======== DATASET EXTRACT ========

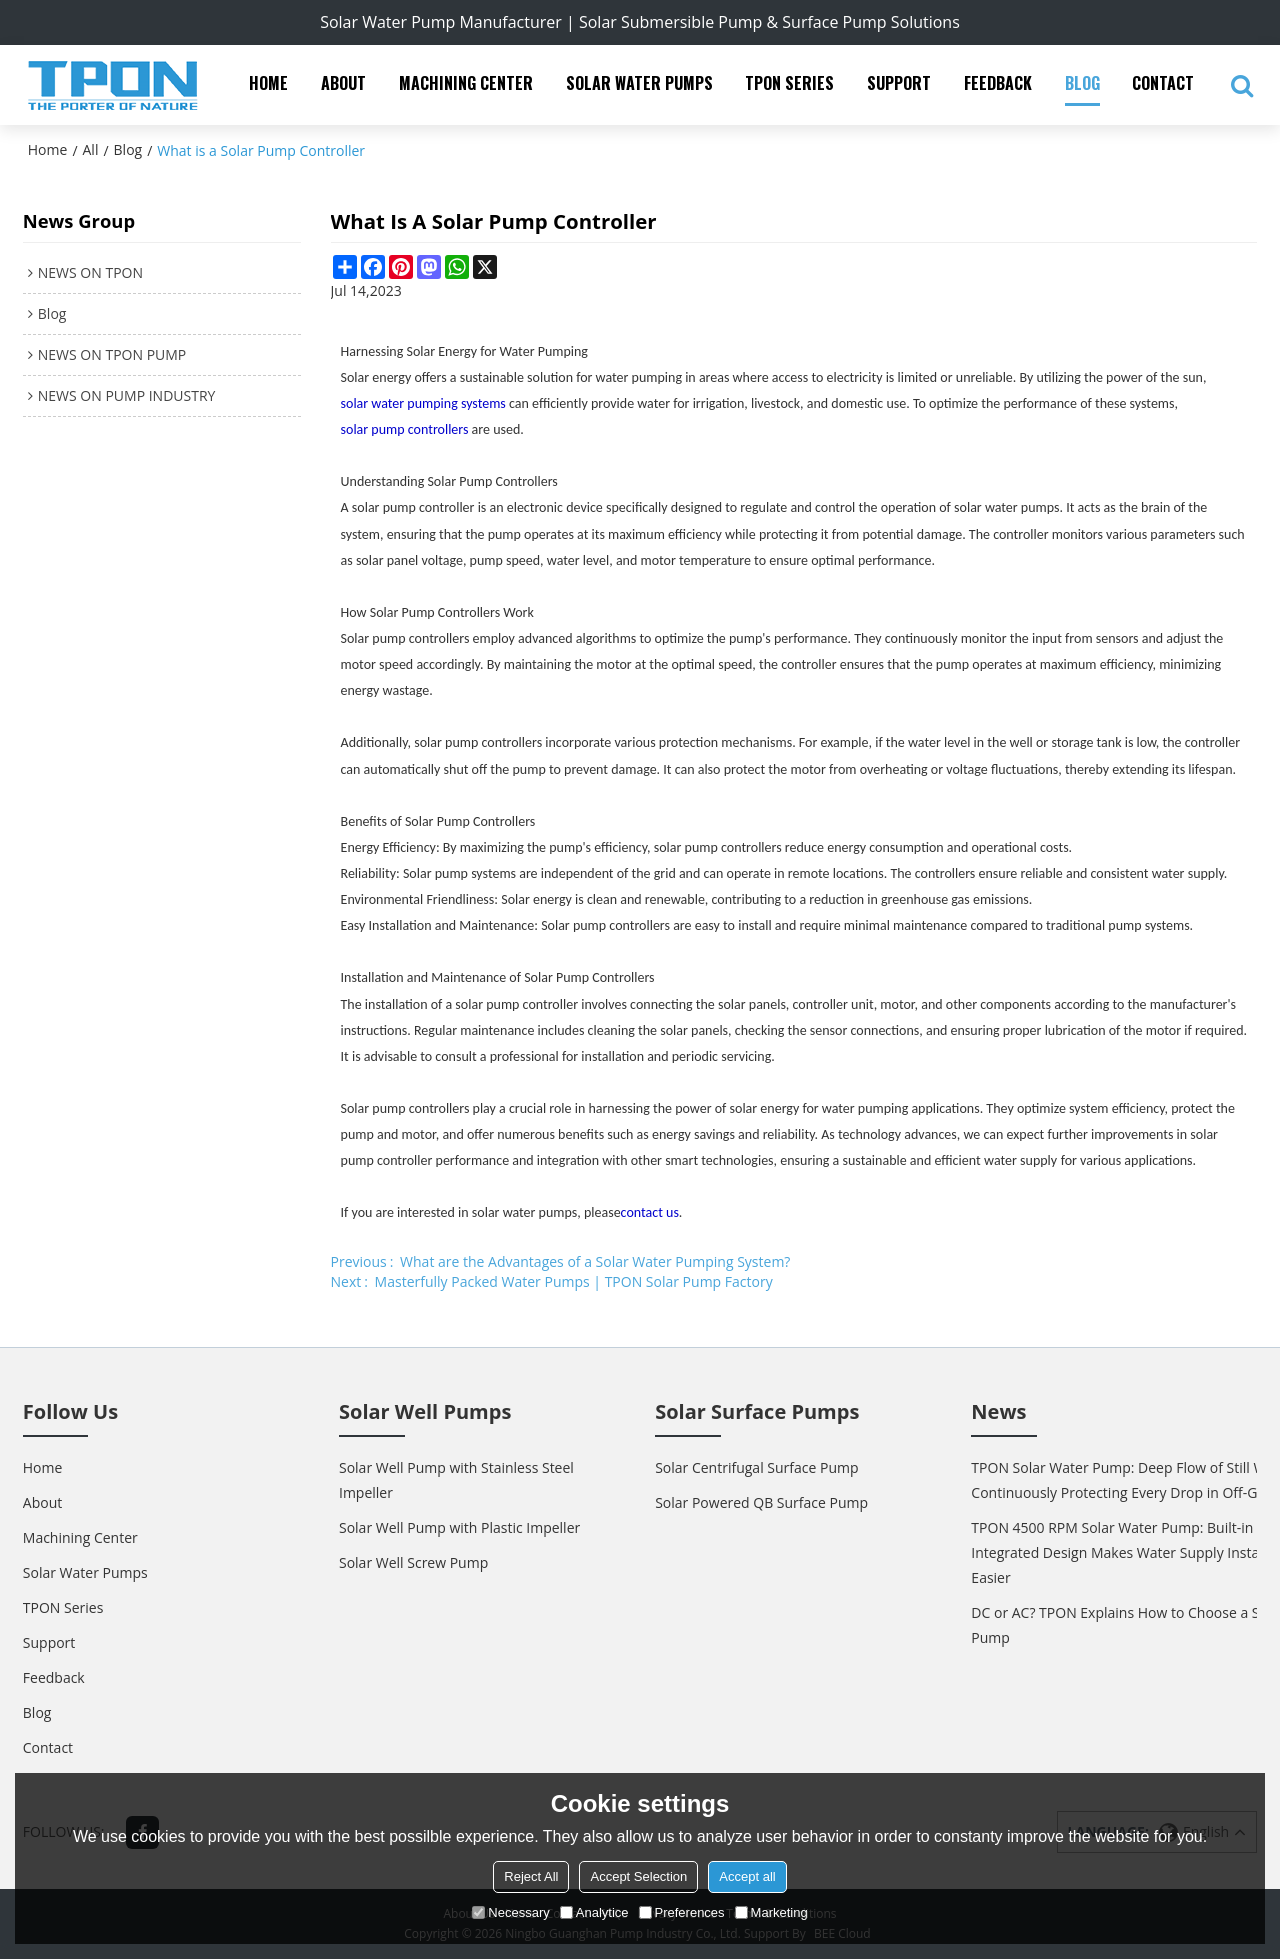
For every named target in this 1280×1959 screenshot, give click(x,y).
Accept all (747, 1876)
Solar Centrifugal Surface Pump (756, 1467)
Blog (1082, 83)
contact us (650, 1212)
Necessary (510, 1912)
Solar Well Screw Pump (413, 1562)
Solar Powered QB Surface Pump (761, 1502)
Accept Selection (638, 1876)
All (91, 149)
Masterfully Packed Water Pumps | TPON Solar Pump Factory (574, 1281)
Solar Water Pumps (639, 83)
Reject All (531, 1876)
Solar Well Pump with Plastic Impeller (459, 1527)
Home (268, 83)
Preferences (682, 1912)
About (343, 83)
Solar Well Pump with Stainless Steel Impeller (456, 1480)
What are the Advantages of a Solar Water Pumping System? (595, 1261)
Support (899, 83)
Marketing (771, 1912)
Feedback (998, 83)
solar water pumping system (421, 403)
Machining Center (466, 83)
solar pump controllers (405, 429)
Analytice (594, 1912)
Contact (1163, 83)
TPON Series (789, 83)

========
======== DATASET EXTRACT ========

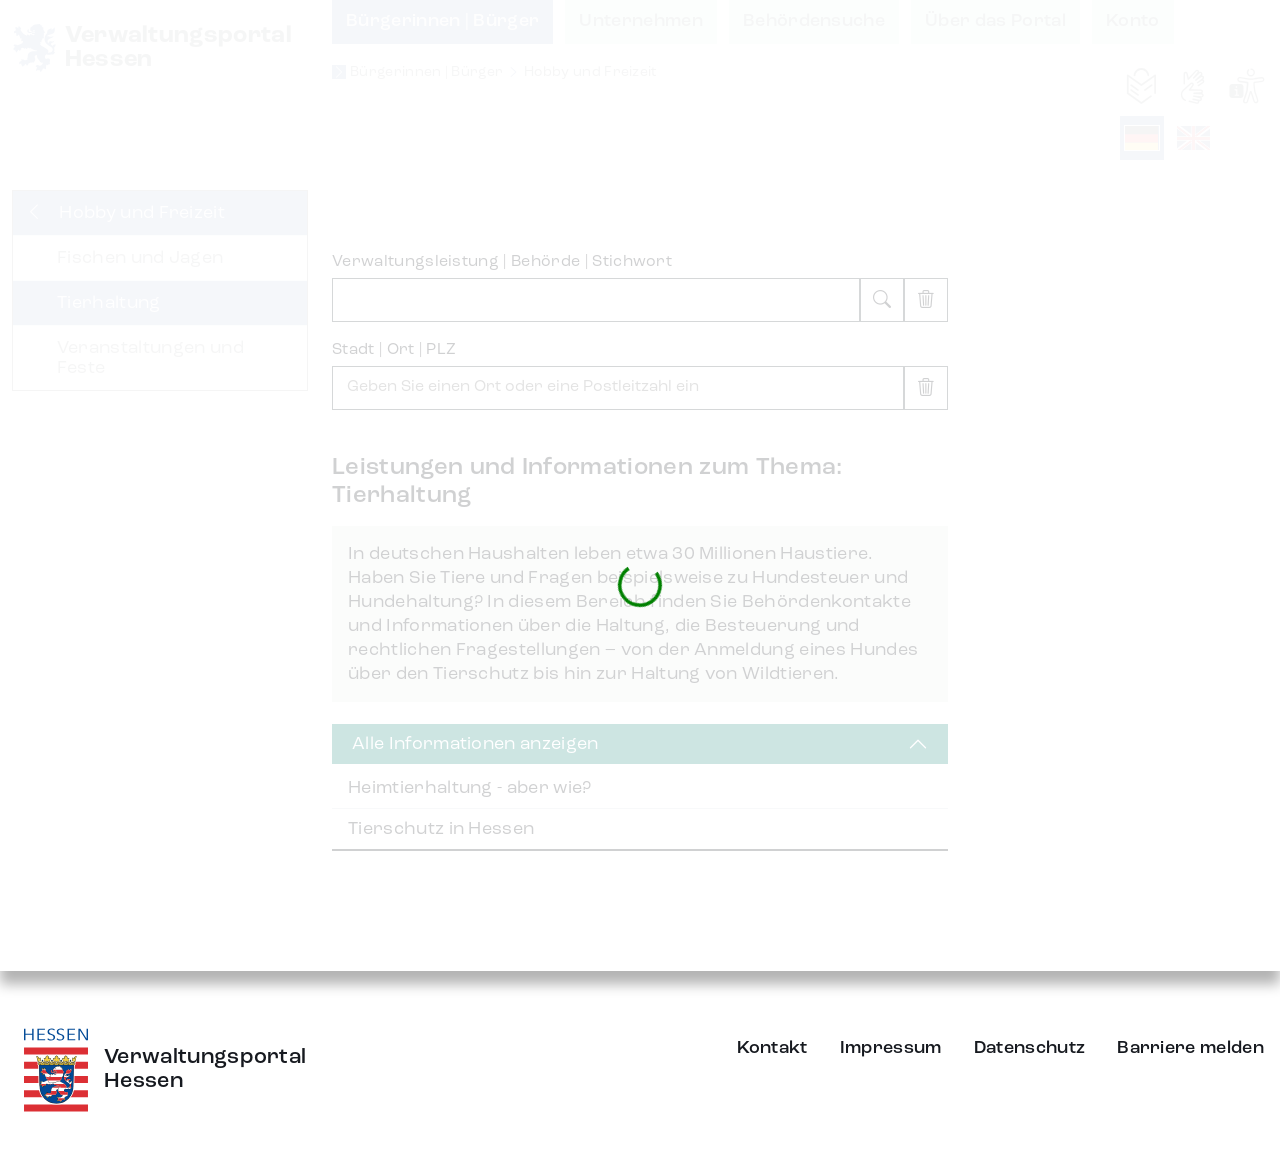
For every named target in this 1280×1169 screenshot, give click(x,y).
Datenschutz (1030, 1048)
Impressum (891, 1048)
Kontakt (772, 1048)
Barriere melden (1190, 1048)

========
======== DATASET EXTRACT ========

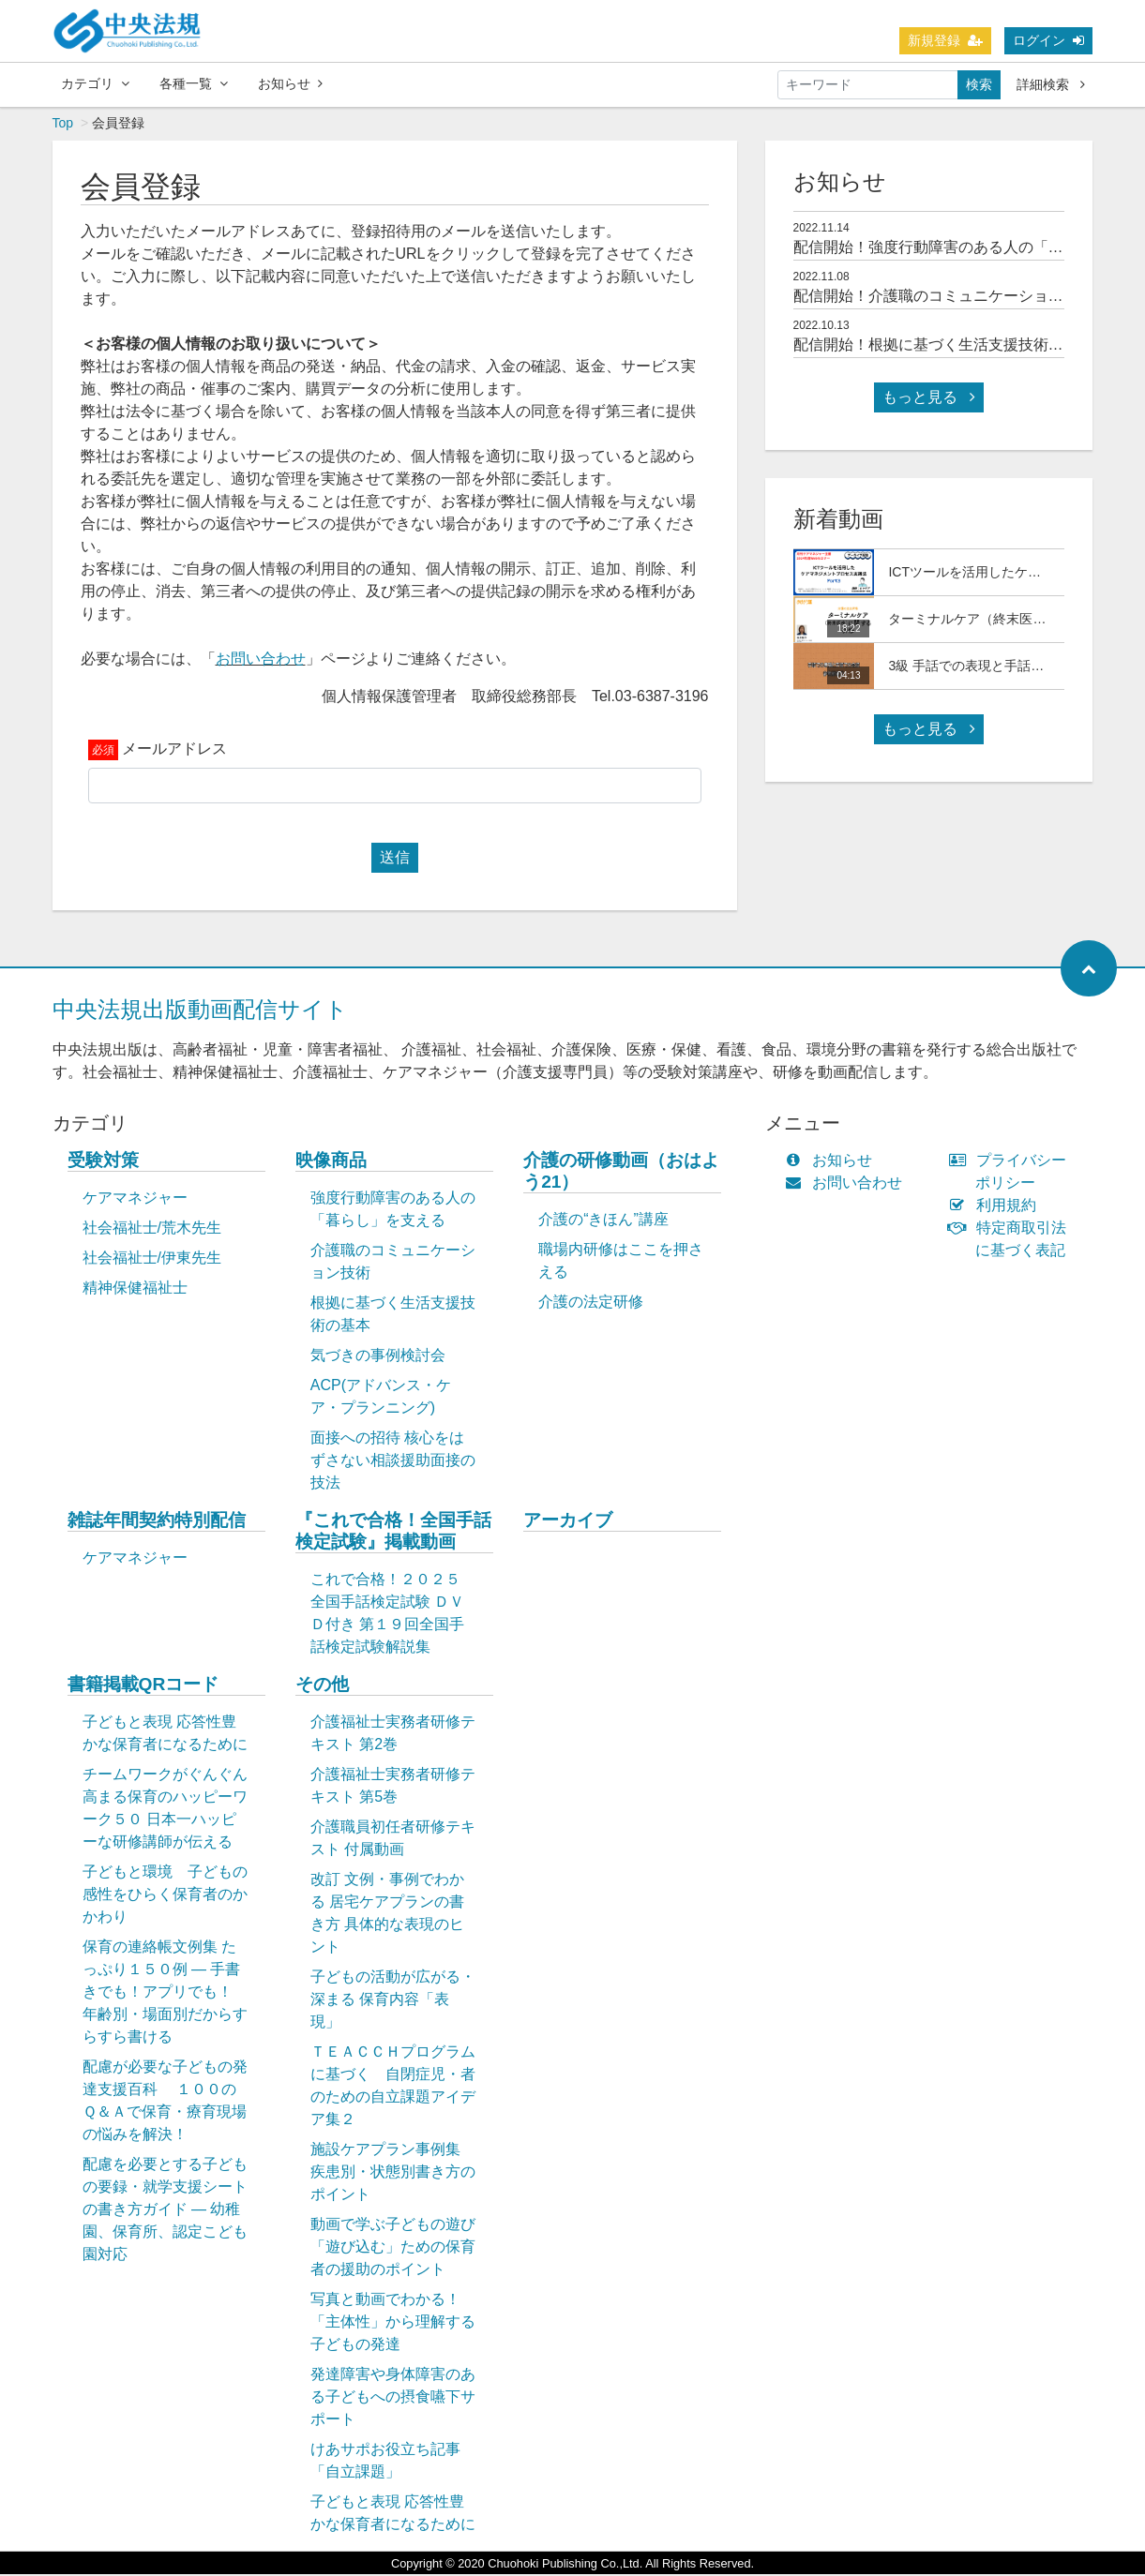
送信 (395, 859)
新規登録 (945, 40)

========

Please copy the listing lines verbatim, beginning at the line that has "For every named target in this 1280×1959" and stopping after the line that has "All (91, 149)".

For every named target in this 1280×1959 screenshot, give click(x,y).
Accept all (747, 1876)
Solar Centrifugal Surface Pump (756, 1467)
Blog (1082, 83)
contact us (650, 1212)
Necessary (510, 1912)
Solar Well Screw Pump (413, 1562)
Solar Powered QB Surface Pump (761, 1502)
Accept Selection (638, 1876)
All (91, 149)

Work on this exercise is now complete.